**WHAT NEEDS TO BE DONE:**
Print the records below exactly as they appear. Omit all pictures.

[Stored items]
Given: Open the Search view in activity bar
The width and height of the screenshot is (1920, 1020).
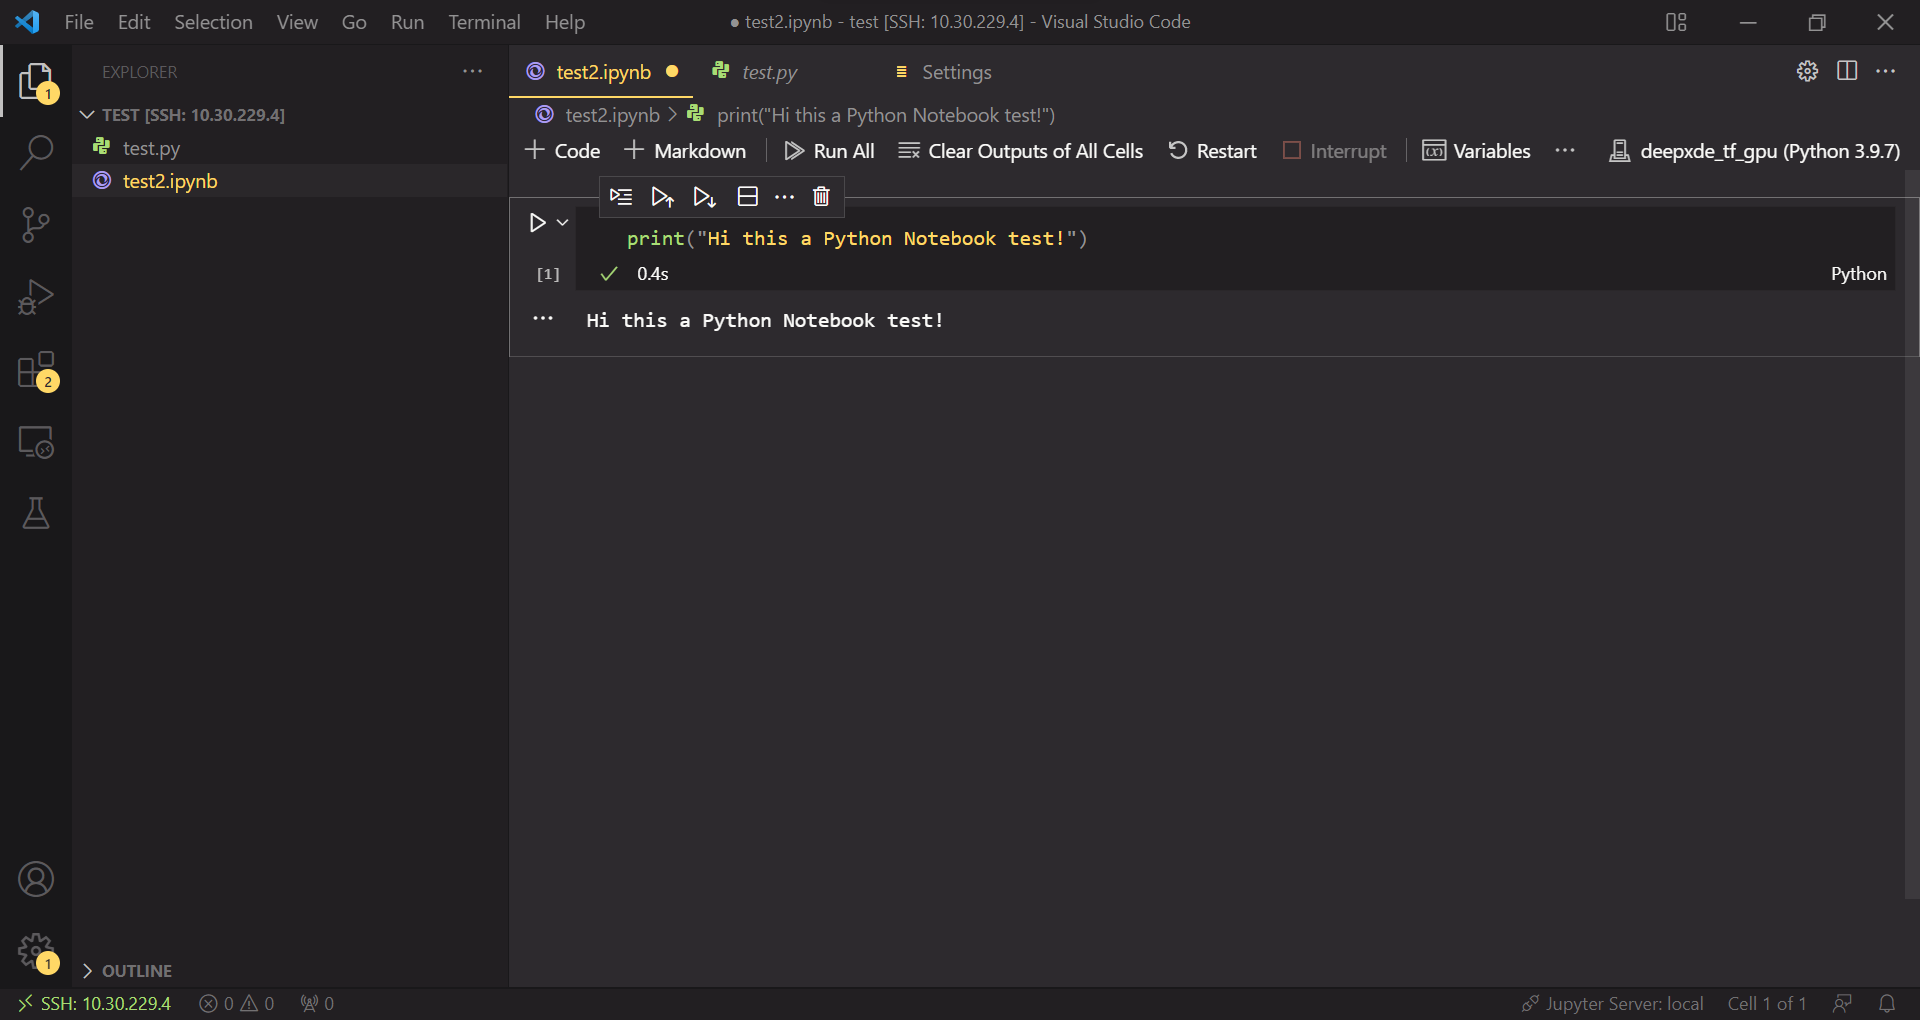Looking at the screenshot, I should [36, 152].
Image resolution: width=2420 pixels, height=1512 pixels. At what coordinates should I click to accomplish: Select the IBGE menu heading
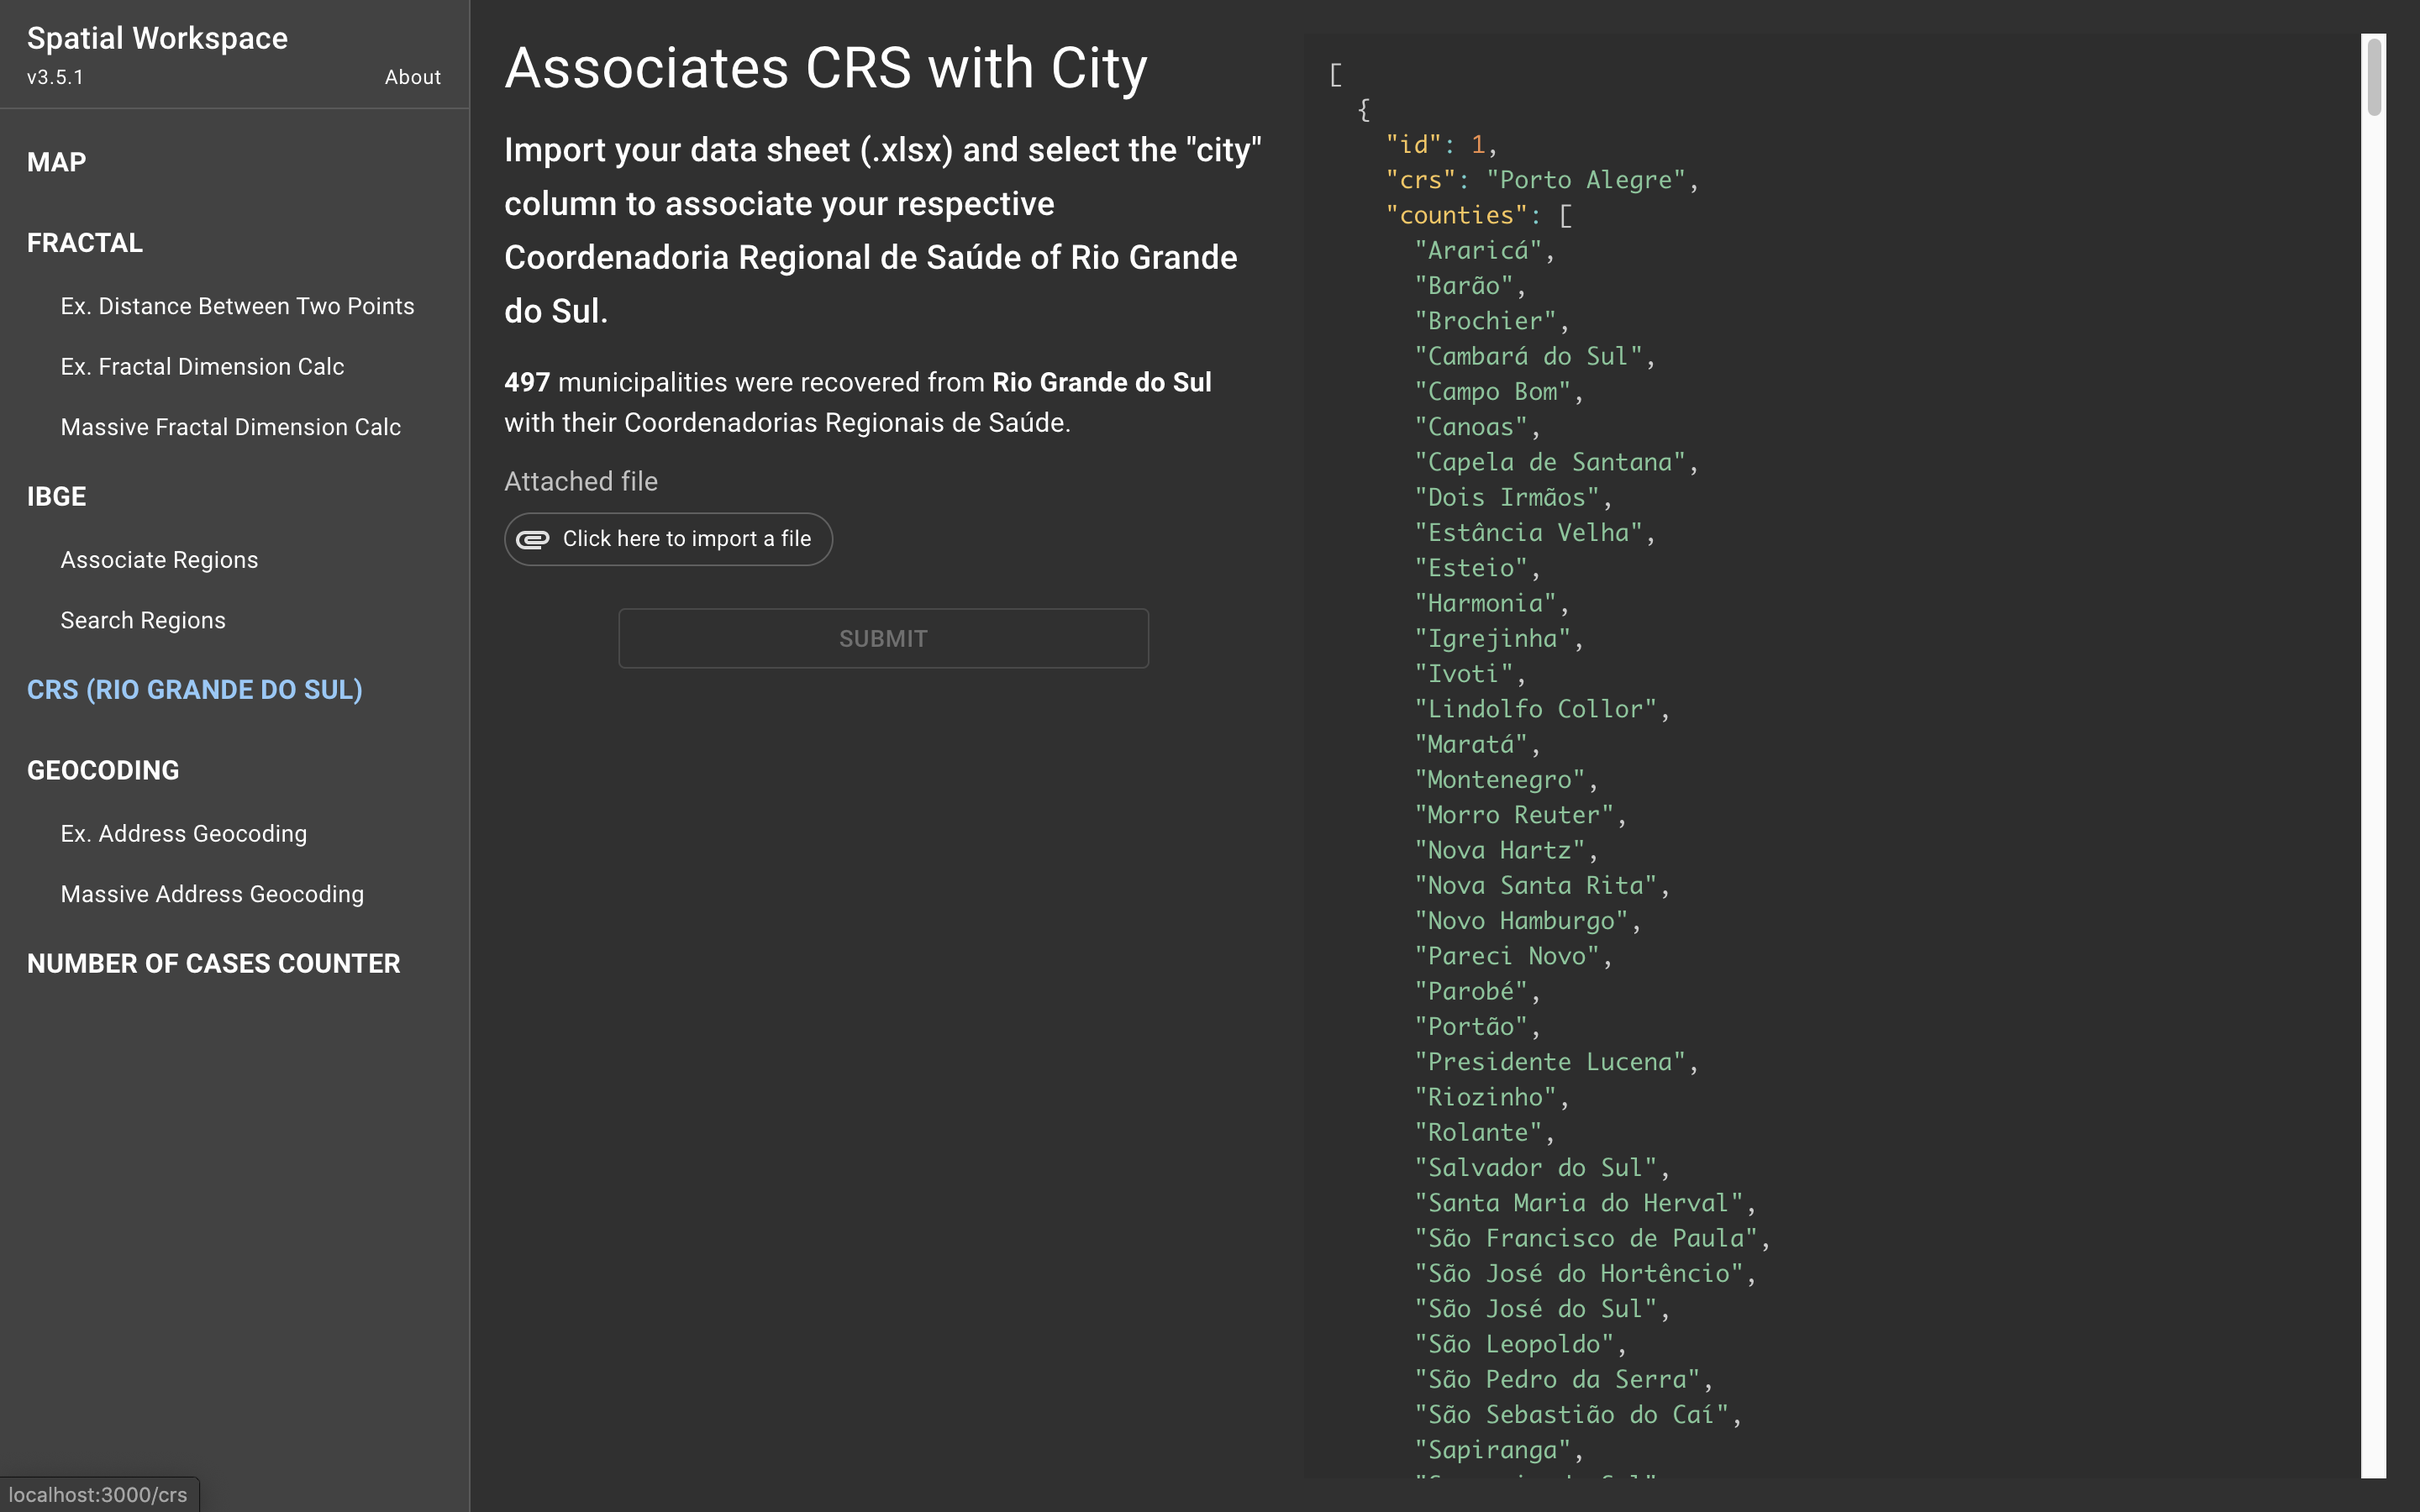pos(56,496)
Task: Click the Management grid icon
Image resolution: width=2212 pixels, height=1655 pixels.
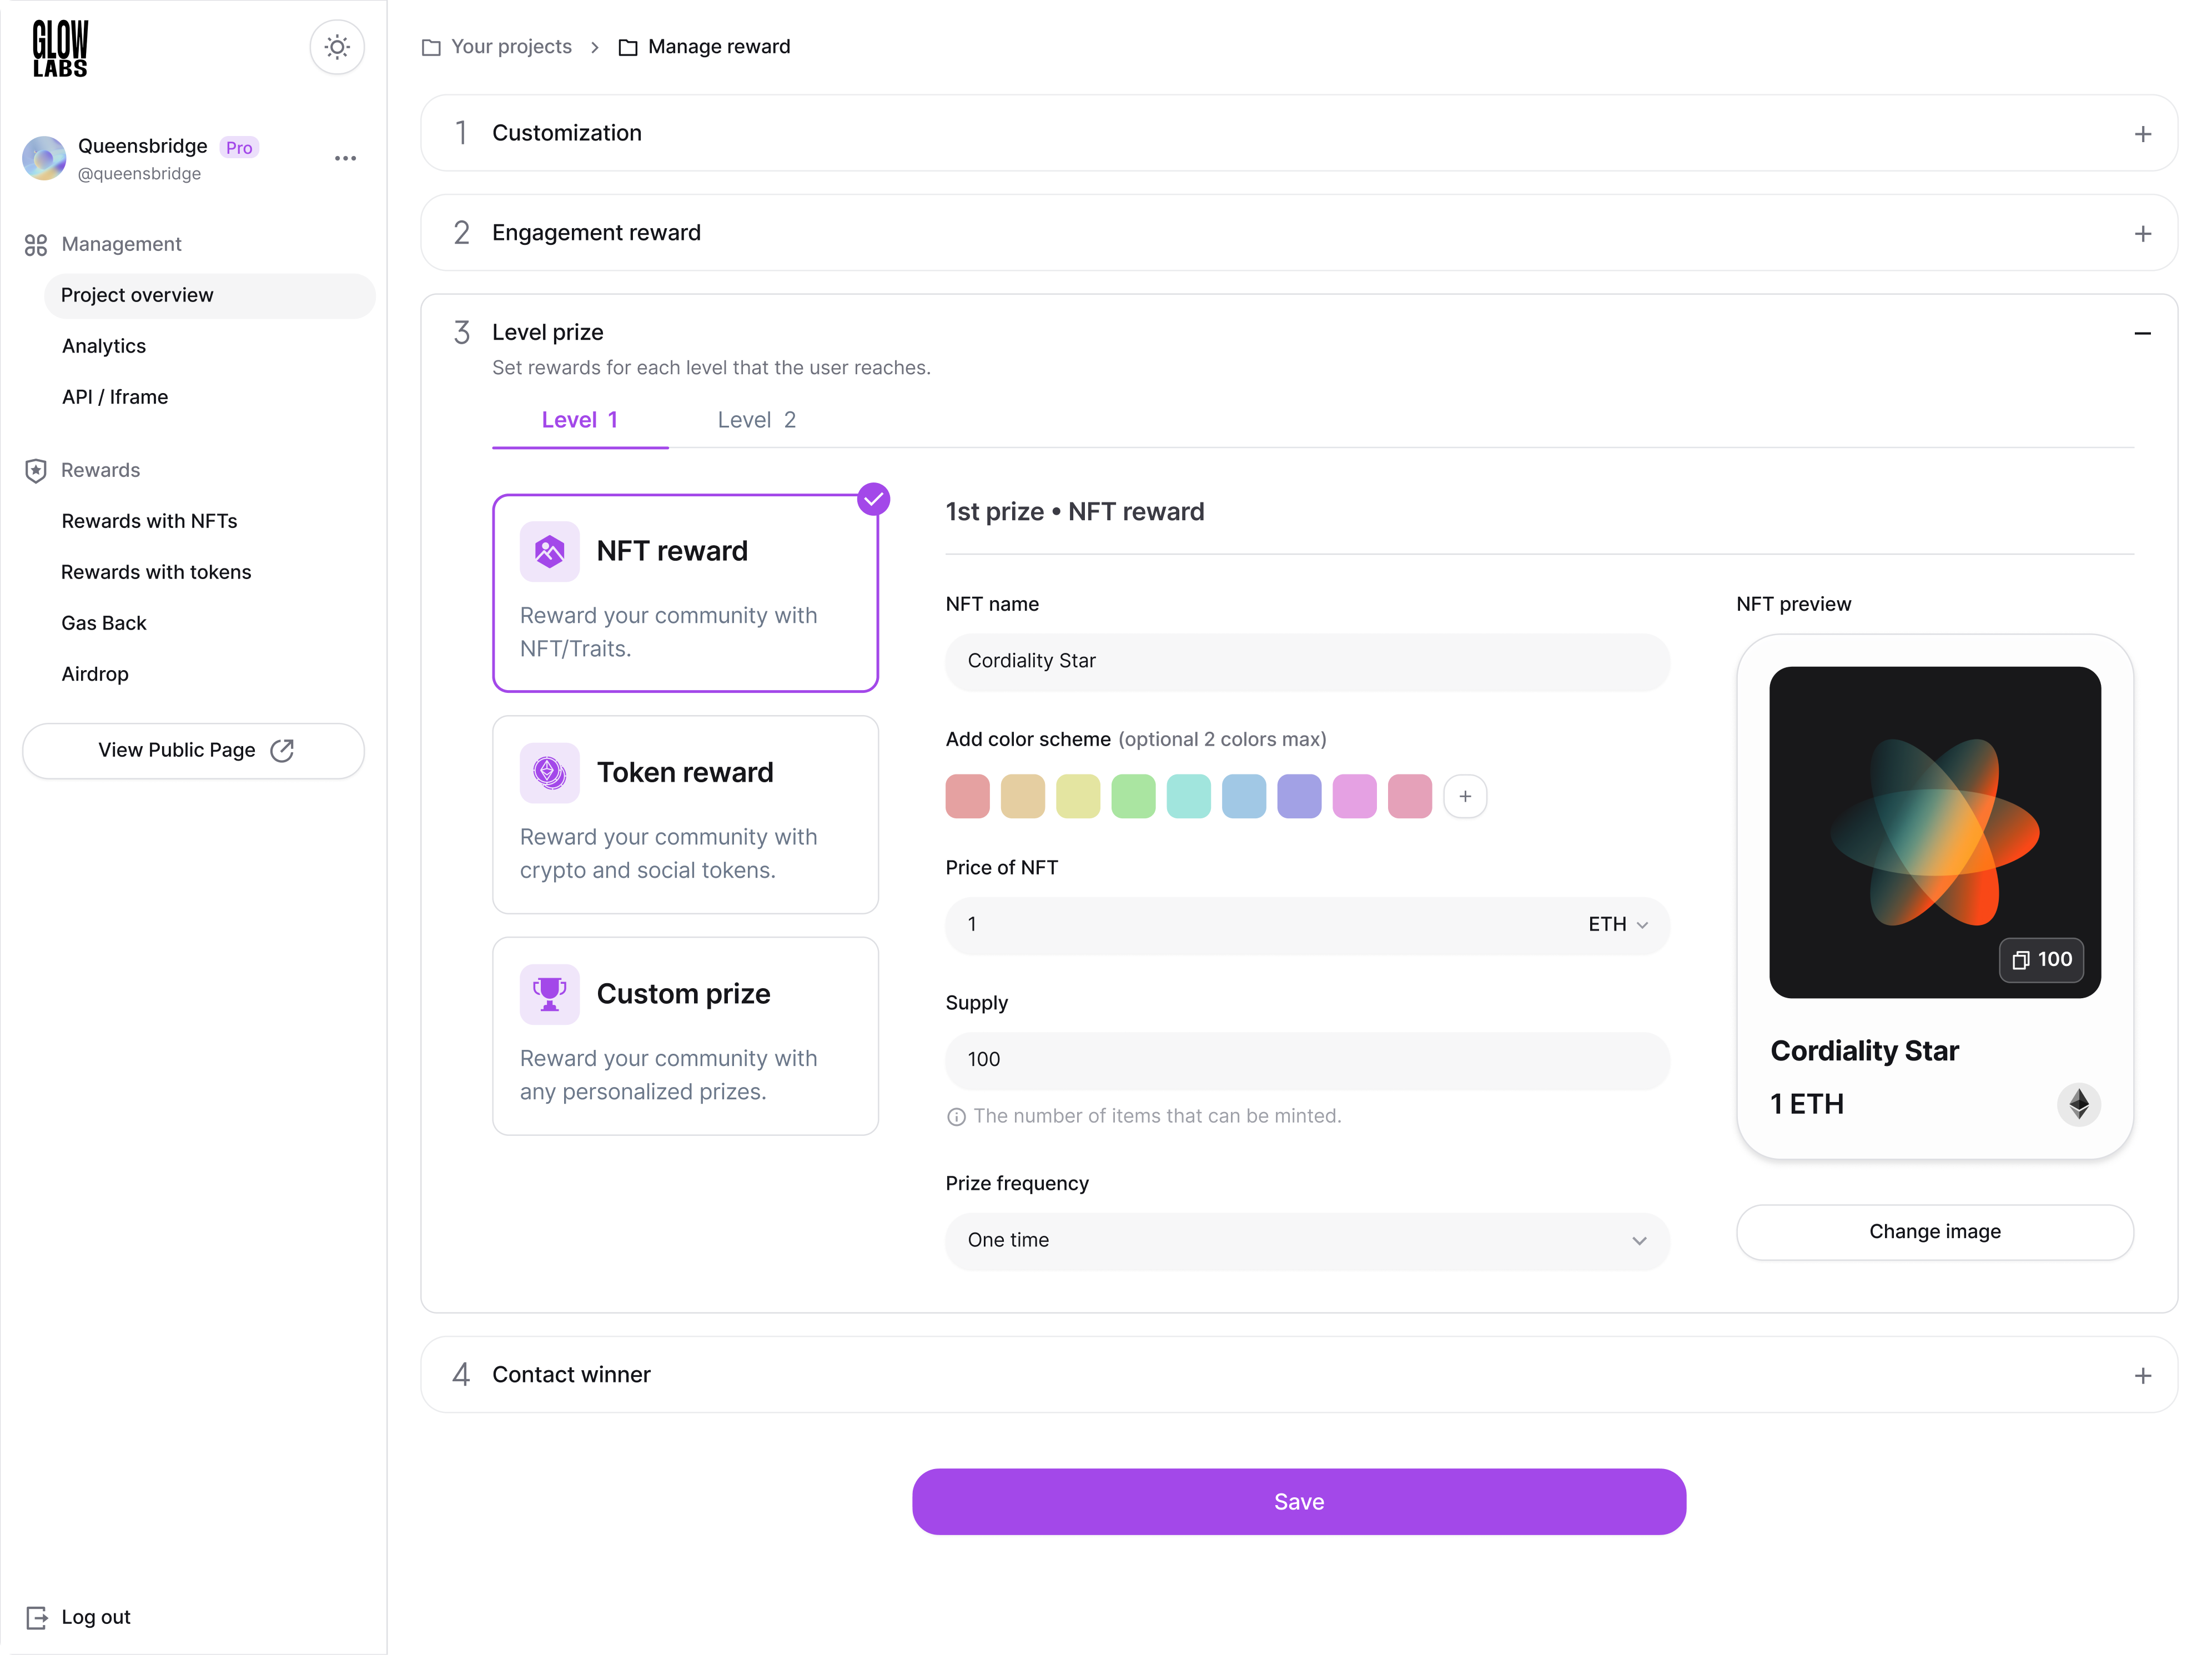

**TASK SOLUTION:**
Given: Open the Search view in activity bar
The width and height of the screenshot is (1920, 1020).
Looking at the screenshot, I should [36, 152].
Image resolution: width=2420 pixels, height=1512 pixels. At what coordinates should I click to accomplish: Select the IBGE menu heading
pos(56,496)
Task: Click the Management grid icon
Image resolution: width=2212 pixels, height=1655 pixels.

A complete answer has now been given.